[Provided passage]
▼

# What the heck is this thing?/Parellipshere Question



## Schniapereli (Jan 30, 2007)

I found a full box of this thing and I have no idea what it is. I do not have a digital camera, but I did my best to draw it on Paint.  

It's just a lens behind a donut, which can be fastened to something by tightening the rubber and metal layes around it. (sandwich around what you want to clamp it to.)

It doesn't fit any of our fixtures, but I found a peice of one next to where we used to keep some parellipses.

I will try to get a digital picture.

But, what the heck is it called? What does it do? When do you use it?


Also, what was a parellipse used for? Do they still use them sometimes today? When would you use one? (is that the right spelling?)

If you know anything else about either, then please share.


----------



## Van (Jan 30, 2007)

Hmm Can't be exactly sure. ok i'm sort of guessing. Possibly a degree changing lens for the paralipsphere ? I'mnot sure. Nice drawing though. As for thier original use Paralipspheres were an alternative to a Leko-lite, and were used the same way. I believe there are still a few left in the 2 world trade center theatre here in portland. I worked in that theatre for 7 years and we about 20 something para's < I Aint gonna keep typing it > we used them on evry show. They're not the greatest in the world but they work.
I can't say I ever saw that particular attachment however.


----------



## ship (Jan 30, 2007)

Never heard of that term before.

My rough guess, if these are anything like a Bantam Superspot, could be part of a slide projector lens adaptor. Just a guess.


----------



## Schniapereli (Jan 31, 2007)

...I always call them parellipses... I can never remember their real name.

▲

[Input material]

▼

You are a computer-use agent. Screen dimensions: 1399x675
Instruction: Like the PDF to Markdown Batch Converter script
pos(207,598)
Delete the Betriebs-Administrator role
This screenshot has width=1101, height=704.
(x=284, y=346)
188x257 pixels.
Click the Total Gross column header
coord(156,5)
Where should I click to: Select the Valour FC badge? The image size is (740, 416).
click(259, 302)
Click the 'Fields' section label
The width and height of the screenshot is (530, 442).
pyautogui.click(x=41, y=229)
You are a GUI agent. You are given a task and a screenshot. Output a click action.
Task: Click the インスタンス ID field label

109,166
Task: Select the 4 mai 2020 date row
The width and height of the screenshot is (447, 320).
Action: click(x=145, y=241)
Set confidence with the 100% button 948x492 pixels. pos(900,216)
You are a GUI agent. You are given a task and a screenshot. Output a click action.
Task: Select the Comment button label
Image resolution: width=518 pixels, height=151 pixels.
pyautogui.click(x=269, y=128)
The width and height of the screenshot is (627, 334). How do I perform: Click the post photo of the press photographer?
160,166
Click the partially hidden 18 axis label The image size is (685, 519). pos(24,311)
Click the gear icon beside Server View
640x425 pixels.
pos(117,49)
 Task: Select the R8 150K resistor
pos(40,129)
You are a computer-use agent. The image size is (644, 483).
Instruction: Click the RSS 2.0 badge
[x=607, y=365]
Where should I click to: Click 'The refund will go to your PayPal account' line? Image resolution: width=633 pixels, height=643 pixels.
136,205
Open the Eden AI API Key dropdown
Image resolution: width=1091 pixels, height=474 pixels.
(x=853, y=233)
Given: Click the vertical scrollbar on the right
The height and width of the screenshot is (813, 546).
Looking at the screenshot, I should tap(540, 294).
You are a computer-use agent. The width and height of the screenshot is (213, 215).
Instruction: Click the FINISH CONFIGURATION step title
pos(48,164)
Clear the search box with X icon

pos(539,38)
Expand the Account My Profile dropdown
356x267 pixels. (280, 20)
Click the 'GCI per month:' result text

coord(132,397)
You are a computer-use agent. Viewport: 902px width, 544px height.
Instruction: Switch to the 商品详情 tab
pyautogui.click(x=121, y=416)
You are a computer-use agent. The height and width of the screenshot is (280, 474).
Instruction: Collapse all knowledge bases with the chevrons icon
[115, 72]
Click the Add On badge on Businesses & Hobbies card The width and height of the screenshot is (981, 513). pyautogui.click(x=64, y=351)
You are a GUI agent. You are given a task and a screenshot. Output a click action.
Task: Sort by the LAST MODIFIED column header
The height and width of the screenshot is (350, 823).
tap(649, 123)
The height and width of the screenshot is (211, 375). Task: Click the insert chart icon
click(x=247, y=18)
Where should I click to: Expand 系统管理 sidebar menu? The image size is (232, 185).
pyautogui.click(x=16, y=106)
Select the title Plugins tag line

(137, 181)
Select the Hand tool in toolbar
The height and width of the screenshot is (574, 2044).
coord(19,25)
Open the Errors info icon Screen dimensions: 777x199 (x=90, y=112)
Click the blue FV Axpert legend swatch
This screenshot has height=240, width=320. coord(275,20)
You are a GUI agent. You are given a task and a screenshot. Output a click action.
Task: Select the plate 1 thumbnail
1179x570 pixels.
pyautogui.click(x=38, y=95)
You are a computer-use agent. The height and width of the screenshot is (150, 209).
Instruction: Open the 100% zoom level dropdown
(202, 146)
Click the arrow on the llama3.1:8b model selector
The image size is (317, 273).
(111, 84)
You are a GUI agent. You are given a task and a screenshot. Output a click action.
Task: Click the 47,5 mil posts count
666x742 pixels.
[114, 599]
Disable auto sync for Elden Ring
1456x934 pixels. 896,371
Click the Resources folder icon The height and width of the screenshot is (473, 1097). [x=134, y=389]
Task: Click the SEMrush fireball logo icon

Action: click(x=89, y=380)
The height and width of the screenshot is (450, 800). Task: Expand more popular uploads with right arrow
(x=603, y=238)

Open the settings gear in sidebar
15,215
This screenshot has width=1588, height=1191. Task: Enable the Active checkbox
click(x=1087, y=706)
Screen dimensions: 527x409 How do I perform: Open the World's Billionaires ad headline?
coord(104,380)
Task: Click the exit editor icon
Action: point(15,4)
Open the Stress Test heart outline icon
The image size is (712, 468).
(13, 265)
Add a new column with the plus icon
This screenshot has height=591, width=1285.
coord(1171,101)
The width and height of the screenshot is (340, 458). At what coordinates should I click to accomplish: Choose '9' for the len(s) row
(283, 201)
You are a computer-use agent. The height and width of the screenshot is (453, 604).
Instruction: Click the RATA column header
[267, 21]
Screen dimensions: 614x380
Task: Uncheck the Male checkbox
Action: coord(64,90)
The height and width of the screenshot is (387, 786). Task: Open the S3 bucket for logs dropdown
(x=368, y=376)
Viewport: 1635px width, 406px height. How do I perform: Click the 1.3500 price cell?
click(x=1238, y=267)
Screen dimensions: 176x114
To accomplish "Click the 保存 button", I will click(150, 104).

▲

[Written instruction 1]
In the forum thread about the unidentified lens, why did the first poster draw the object in Paint?
[Written instruction 2]
Lay out the rows from the line with "Delete the Betriebs-Administrator role" to the line with "Action: click(x=145, y=241)" as a JSON list of strings, one string per line, leaving out blank lines.

[Correct answer 1]
The poster drew it in Paint because they did not have a digital camera.

[Correct answer 2]
[
  "Delete the Betriebs-Administrator role",
  "This screenshot has width=1101, height=704.",
  "(x=284, y=346)",
  "188x257 pixels.",
  "Click the Total Gross column header",
  "coord(156,5)",
  "Where should I click to: Select the Valour FC badge? The image size is (740, 416).",
  "click(259, 302)",
  "Click the 'Fields' section label",
  "The width and height of the screenshot is (530, 442).",
  "pyautogui.click(x=41, y=229)",
  "You are a GUI agent. You are given a task and a screenshot. Output a click action.",
  "Task: Click the インスタンス ID field label",
  "109,166",
  "Task: Select the 4 mai 2020 date row",
  "The width and height of the screenshot is (447, 320).",
  "Action: click(x=145, y=241)"
]